The Pulled-Macro-Dataflow Model: An Execution Model for Multicore Shared-Memory Computers [abstract] (PDF)
Daniel J. Richins
Masters Thesis, Department of Electrical and Computer Engineering, Brigham Young University, December 2011.

The macro-dataflow model of execution has been used in scheduling heuristics for directed acyclic graphs. Since this model was developed for the scheduling of parallel applications on distributed computing systems, it is inadequate when applied to the multicore shared-memory computers prevalent in the market today.

The pulled-macro-dataflow model is put forth as an alternative to the macro-dataflow model, having been designed specifically to accurately describe the memory bandwidth limitations and request-driven nature of communications characteristic of today's machines.
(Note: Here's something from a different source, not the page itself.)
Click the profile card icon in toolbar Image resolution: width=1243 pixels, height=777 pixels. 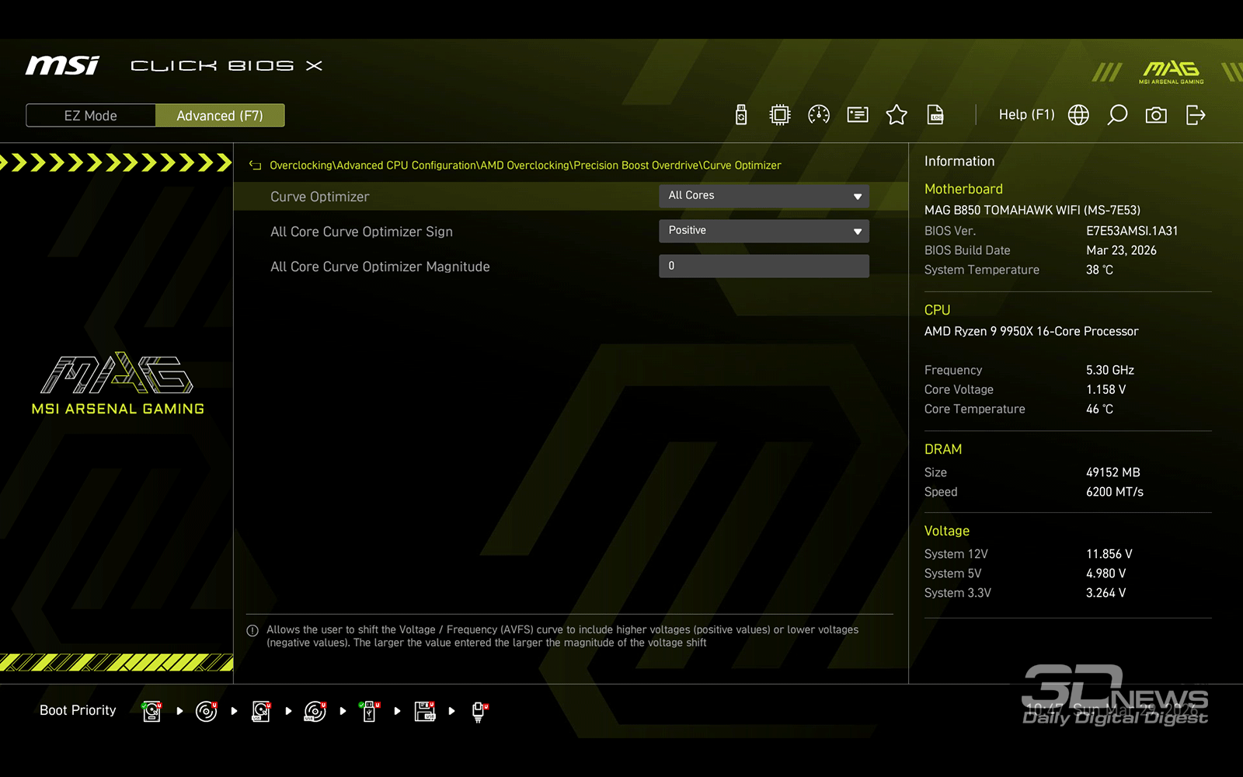click(857, 115)
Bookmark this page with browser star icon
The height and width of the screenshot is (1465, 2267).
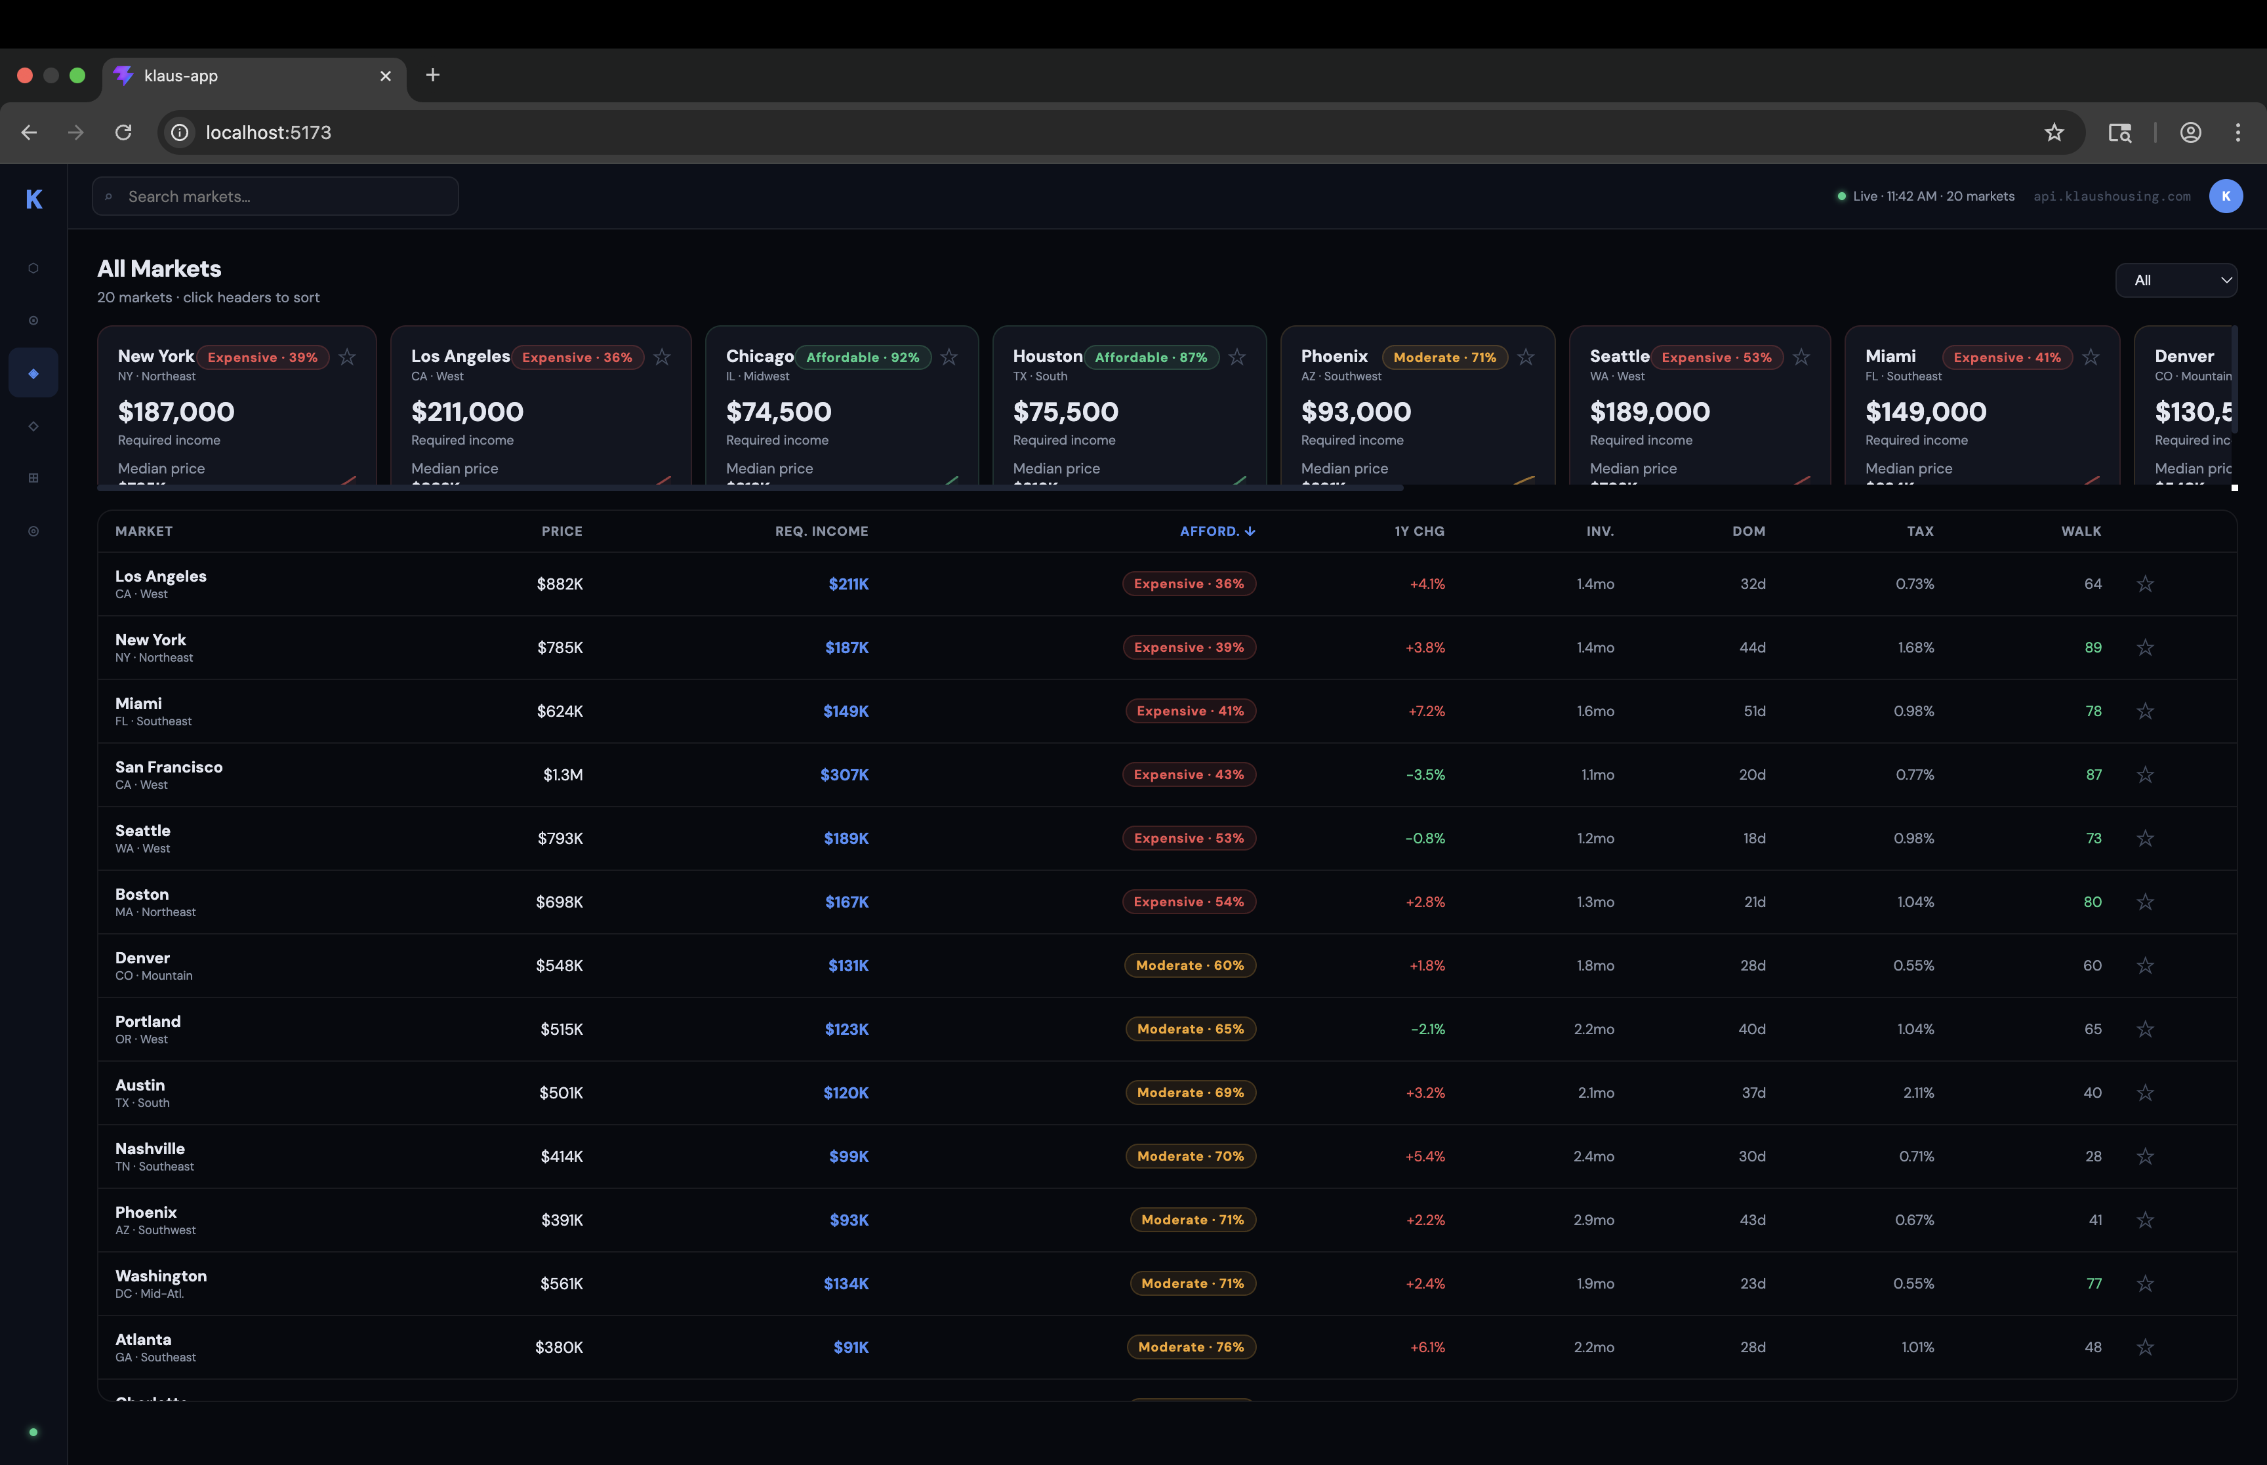[x=2054, y=132]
The performance of the common scheduling heuristics DSC and CASS-II are evaluated under the pulled-macro-dataflow model and it is shown that their poor performance motivates the development of a new scheduling heuristic. The Concurrent Tournament Reducer (ConTouR) is developed as a scheduling heuristic which operates well with the pulled-macro-dataflow model.

ConTouR is compared to the existing heuristics Load Balancing and Communication Minimization in scheduling two programs. For both programs, the other reducers are shown to outperform ConTouR.